EXERCISE SET
a - Return the passage of the fp16 mailing-list post from "This series enables" to "mentioned conversion instructions.", copied word for word.
b - In the fp16 mailing-list post, list every instruction name written with trailing parentheses, giving each name once.
c - Write the next part of the fp16 mailing-list post, starting after its final sentence.

DOCUMENT EXCERPT
________________________________________
[Mesa-dev] i965: Kicking off fp16 glsl support
Topi Pohjolainen
topi.pohjolainen at gmail.com
Fri Nov 24 12:26:27 UTC 2017
After Igalia's work on SPIRV 16-bit storage question arose how much
is needed on top in order to optimize GLES lowp/mediump with 16-bit
floats. I took glb 2.7 trex as a target and started drafting a glsl
lowering pass re-typing mediump floats into float16. In parallel,
I added bit by bit equivalent support into GLSL -> NIR pass and into
Intel compiler backend.
This series enables lowering for fragment shaders only. This was
sufficient for trex which doesn't use mediump precision for vertex
shaders.
First of all this is not complete work. I'd like to think of it more
as trying to give an idea what is currently missing. And by giving
concrete (if not ideal) solutions making each case a little clearer.
On SKL this runs trex pretty much on par compared to 32-bit. Intel
hardware doesn't have native support for linear interpolation using
16-bit floats and therefore pln() and lrp() incur additional moves
from 16-bits to 32-bits (and vice versa). Both can be replaced
relatively efficiently using mad() later on.
Comparing shader dumps between 16-bit and 32-bit indicates that all
optimization passes kick in nicely (sampler-eot, mad(), etc). Only
additional are the before mentioned conversion instructions.
Series starts with miscellanious bits needed in the glsl and nir.
This is followed by equivalent bits in the Intel compiler backend.
These are followed up changes that are subject to more debate:
1) Support for SIMD8 fp16 in liveness analysis, copy propagation,
dead code elimination, etc.
In order to tell if one instruction fully overwrites the results
of another one needs to examine how much of a register is written.
________________________________________
DATA
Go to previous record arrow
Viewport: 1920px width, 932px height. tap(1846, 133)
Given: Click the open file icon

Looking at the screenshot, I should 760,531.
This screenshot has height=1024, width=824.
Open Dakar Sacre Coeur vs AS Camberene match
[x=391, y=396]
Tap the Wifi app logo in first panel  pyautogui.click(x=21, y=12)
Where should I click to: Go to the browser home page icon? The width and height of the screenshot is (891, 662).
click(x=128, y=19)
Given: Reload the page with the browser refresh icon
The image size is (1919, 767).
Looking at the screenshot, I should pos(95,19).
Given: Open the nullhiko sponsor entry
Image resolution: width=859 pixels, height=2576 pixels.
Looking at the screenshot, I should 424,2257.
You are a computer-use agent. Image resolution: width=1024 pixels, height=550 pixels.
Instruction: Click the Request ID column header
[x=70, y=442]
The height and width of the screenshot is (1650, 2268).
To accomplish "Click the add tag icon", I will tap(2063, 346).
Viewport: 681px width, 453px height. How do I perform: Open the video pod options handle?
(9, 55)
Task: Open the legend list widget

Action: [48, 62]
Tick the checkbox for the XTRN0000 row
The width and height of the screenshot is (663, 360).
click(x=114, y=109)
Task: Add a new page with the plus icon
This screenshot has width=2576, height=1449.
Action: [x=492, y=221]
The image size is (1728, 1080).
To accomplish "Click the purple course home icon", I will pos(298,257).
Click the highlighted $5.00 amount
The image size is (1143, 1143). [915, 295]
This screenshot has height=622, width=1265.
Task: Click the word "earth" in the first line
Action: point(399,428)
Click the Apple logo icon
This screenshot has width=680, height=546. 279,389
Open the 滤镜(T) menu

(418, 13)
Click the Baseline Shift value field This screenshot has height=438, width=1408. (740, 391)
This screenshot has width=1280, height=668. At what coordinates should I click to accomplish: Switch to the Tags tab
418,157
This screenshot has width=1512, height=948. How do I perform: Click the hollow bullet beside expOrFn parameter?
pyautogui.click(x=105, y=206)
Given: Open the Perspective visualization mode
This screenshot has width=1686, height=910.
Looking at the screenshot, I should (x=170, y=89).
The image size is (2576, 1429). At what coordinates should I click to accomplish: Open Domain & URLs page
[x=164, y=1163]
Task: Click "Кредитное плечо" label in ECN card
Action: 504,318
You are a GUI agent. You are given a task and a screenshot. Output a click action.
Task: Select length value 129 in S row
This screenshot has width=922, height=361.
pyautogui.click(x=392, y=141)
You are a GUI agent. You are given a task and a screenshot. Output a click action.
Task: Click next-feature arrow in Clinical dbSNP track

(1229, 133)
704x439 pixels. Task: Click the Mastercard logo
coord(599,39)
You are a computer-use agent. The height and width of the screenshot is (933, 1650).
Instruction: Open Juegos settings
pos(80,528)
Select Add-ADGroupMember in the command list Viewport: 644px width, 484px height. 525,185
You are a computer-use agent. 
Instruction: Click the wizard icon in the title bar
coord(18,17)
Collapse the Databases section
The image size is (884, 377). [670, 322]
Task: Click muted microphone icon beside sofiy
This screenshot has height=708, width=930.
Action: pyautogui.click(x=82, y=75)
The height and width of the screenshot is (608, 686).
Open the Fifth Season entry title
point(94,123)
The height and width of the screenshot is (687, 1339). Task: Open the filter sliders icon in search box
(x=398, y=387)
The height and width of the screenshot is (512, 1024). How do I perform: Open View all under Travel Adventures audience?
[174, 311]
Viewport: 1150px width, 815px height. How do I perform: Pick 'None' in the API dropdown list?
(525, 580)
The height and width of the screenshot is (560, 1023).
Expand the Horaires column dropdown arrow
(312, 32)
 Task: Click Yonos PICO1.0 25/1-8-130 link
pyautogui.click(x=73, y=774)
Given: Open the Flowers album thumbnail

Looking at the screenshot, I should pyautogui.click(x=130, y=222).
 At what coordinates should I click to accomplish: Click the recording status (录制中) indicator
________________________________________
RESPONSES BY TASK
a -
This series enables lowering for fragment shaders only. This was
sufficient for trex which doesn't use mediump precision for vertex
shaders.
First of all this is not complete work. I'd like to think of it more
as trying to give an idea what is currently missing. And by giving
concrete (if not ideal) solutions making each case a little clearer.
On SKL this runs trex pretty much on par compared to 32-bit. Intel
hardware doesn't have native support for linear interpolation using
16-bit floats and therefore pln() and lrp() incur additional moves
from 16-bits to 32-bits (and vice versa). Both can be replaced
relatively efficiently using mad() later on.
Comparing shader dumps between 16-bit and 32-bit indicates that all
optimization passes kick in nicely (sampler-eot, mad(), etc). Only
additional are the before mentioned conversion instructions.

b -
pln()
lrp()
mad()

c -
Until now this has been done in granularity of full or partial
register, i.e., there is no concept of "full sub-region write".
And until now there was no need as all data types took 4-bytes
per element resulting into full 32-byte register even in case of
SIMD8. Partial writes where all special and could be safely
ignored in various analysis passes.
Half precision floats, however, break this assumption. On SIMD8
full write with 16-bit elements results into half register.
I tried patching different passes examing partial writes one by
one but that started to get out hand. Moreover, just by looking
a register type size it is not safe to say if it really is full
write or not.
Solution here is to explicitly store this information into
registers: added new member fs_reg::pad_per_component.
Subsequently patching fs_reg::component_size() to take the
padding into account propagates the information to all users.
Patch 28 updates a few users to use component_size() instead
of open coded, 29 adds the actual support and 30-35 update
NIR -> FS to signal the padding (these are separated just for
review).
It should be noted that here one deals with virtual registers.
Final hardware allocator is separate and using full registers
in virtual space shouldn't prevent it from using thighter
packing.
Chema, this overlaps with your work, I hope you don't mind.
2) Booleans produced from 16-bit sources. Whereas for GLSL and for
NIR booleans are just booleans, on Intel hardware they are integers.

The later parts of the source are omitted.